**Extracted entries**
#####

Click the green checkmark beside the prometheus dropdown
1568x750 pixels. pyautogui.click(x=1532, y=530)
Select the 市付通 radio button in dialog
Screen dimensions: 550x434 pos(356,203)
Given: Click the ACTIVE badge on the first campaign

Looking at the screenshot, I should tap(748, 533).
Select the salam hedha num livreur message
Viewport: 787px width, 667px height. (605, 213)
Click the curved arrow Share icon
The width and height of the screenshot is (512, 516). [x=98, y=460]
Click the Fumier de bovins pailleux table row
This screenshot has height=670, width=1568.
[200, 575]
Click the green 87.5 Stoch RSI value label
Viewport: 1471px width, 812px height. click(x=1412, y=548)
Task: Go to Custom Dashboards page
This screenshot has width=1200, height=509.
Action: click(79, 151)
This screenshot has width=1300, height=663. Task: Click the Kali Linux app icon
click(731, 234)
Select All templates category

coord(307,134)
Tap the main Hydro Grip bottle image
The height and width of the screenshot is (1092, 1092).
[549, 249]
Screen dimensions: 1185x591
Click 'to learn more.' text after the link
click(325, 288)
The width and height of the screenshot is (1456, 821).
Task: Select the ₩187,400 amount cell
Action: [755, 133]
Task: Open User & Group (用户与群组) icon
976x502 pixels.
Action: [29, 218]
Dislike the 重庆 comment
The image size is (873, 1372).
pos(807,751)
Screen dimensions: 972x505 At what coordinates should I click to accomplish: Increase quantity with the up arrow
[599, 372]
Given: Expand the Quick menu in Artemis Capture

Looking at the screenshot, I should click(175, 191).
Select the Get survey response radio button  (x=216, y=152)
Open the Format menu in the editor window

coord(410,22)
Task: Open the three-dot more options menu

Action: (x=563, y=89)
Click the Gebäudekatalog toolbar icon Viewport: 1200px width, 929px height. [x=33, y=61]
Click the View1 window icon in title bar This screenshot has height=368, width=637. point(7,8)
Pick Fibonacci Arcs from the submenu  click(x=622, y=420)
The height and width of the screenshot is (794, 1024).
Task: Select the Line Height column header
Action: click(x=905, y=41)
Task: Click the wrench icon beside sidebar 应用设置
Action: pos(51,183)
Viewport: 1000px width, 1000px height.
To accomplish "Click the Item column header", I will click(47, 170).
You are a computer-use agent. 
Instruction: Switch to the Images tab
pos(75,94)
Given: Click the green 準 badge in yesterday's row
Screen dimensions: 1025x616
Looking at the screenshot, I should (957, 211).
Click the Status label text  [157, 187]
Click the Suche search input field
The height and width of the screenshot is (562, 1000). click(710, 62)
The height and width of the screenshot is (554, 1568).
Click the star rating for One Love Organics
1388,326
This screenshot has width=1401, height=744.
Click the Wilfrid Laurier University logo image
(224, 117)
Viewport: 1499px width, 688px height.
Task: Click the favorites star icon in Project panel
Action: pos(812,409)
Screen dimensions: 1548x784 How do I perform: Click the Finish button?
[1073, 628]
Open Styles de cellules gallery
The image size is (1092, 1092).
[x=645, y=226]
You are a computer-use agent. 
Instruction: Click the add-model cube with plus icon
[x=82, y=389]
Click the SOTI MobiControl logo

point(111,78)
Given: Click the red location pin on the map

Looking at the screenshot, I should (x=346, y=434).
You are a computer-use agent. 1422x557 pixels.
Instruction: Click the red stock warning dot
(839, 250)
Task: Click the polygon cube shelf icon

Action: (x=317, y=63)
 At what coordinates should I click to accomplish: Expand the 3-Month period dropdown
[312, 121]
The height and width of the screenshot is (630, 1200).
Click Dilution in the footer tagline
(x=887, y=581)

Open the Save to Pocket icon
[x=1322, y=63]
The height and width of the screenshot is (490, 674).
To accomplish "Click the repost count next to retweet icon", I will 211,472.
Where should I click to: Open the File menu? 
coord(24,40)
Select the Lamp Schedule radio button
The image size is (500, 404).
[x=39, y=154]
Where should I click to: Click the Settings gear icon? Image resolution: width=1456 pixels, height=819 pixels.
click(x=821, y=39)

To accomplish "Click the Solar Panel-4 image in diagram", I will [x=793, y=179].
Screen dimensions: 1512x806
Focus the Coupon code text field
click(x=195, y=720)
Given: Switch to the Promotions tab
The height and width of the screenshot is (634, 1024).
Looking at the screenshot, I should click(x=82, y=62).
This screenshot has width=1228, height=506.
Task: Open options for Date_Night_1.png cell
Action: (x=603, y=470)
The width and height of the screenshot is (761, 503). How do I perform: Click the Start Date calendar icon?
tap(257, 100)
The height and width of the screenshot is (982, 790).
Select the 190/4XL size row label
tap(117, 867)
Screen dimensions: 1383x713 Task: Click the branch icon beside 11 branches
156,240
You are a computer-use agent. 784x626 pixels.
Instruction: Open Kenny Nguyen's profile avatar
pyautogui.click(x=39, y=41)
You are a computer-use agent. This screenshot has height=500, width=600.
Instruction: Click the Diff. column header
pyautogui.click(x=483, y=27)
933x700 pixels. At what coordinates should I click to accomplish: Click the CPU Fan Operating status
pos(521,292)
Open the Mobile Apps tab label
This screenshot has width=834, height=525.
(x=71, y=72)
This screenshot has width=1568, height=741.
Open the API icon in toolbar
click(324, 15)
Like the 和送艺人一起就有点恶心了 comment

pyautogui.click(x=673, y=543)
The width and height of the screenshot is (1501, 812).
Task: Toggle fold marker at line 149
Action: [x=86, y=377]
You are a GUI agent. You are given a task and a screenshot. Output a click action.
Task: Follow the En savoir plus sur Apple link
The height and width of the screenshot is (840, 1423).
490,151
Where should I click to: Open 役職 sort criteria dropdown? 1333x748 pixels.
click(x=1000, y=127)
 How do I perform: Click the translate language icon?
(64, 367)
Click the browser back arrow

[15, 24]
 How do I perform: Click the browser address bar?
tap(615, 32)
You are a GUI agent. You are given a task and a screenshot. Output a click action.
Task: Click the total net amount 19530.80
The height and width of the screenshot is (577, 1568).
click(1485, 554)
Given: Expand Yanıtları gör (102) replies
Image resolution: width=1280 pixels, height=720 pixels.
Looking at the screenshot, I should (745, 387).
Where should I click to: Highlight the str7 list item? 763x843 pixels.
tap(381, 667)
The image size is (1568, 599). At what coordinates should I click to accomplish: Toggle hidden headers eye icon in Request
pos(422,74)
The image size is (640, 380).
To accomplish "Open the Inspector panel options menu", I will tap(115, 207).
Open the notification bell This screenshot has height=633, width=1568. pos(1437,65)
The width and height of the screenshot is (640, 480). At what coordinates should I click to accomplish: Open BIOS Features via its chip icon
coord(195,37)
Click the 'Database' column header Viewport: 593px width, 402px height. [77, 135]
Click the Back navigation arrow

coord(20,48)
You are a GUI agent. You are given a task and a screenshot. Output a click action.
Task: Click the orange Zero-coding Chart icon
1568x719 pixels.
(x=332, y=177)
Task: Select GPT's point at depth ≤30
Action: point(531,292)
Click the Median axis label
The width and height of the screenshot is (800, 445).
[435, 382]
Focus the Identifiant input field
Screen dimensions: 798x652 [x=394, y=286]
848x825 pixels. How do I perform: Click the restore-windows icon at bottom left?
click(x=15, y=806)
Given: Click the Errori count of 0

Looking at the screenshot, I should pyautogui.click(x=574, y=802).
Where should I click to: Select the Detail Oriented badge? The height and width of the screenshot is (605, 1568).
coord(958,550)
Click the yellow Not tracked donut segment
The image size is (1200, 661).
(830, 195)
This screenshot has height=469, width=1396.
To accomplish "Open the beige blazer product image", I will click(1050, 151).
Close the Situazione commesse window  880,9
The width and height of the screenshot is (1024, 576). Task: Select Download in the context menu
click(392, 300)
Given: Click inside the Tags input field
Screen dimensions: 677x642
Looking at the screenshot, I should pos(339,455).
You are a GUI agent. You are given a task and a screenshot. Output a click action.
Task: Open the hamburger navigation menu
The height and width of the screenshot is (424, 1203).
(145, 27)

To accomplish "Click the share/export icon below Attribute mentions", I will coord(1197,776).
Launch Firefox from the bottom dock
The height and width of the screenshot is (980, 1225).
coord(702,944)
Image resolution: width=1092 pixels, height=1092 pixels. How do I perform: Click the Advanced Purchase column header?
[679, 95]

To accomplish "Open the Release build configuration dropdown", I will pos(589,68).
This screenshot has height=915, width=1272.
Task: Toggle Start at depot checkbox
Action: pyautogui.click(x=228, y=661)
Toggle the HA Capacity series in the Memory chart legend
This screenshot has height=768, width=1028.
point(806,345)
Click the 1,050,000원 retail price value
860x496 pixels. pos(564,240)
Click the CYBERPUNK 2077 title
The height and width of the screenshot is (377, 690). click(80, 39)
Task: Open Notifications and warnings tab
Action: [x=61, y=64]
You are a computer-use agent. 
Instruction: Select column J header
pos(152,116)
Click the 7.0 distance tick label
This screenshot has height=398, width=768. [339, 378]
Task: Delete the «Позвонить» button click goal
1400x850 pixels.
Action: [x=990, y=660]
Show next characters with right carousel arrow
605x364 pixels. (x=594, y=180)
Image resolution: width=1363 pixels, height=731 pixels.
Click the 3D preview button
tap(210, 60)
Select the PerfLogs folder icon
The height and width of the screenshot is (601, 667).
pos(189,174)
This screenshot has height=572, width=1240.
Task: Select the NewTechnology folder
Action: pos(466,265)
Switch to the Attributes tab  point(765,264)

#####

**Activity**
Copy out, word for word, the part of the entries above that begins at the line with "Open the Save to Pocket icon" and ends at the line with "Task: Follow the", including both.

**Response to the exercise**
Open the Save to Pocket icon
[x=1322, y=63]
The height and width of the screenshot is (490, 674).
To accomplish "Click the repost count next to retweet icon", I will 211,472.
Where should I click to: Open the File menu? 
coord(24,40)
Select the Lamp Schedule radio button
The image size is (500, 404).
[x=39, y=154]
Where should I click to: Click the Settings gear icon? Image resolution: width=1456 pixels, height=819 pixels.
click(x=821, y=39)

To accomplish "Click the Solar Panel-4 image in diagram", I will [x=793, y=179].
Screen dimensions: 1512x806
Focus the Coupon code text field
click(x=195, y=720)
Given: Switch to the Promotions tab
The height and width of the screenshot is (634, 1024).
Looking at the screenshot, I should click(x=82, y=62).
This screenshot has width=1228, height=506.
Task: Open options for Date_Night_1.png cell
Action: (x=603, y=470)
The width and height of the screenshot is (761, 503). How do I perform: Click the Start Date calendar icon?
tap(257, 100)
The height and width of the screenshot is (982, 790).
Select the 190/4XL size row label
tap(117, 867)
Screen dimensions: 1383x713 Task: Click the branch icon beside 11 branches
156,240
You are a computer-use agent. 784x626 pixels.
Instruction: Open Kenny Nguyen's profile avatar
pyautogui.click(x=39, y=41)
You are a computer-use agent. This screenshot has height=500, width=600.
Instruction: Click the Diff. column header
pyautogui.click(x=483, y=27)
933x700 pixels. At what coordinates should I click to accomplish: Click the CPU Fan Operating status
pos(521,292)
Open the Mobile Apps tab label
This screenshot has width=834, height=525.
(x=71, y=72)
This screenshot has width=1568, height=741.
Open the API icon in toolbar
click(324, 15)
Like the 和送艺人一起就有点恶心了 comment

pyautogui.click(x=673, y=543)
The width and height of the screenshot is (1501, 812).
Task: Toggle fold marker at line 149
Action: [x=86, y=377]
You are a GUI agent. You are given a task and a screenshot. Output a click action.
Task: Follow the En savoir plus sur Apple link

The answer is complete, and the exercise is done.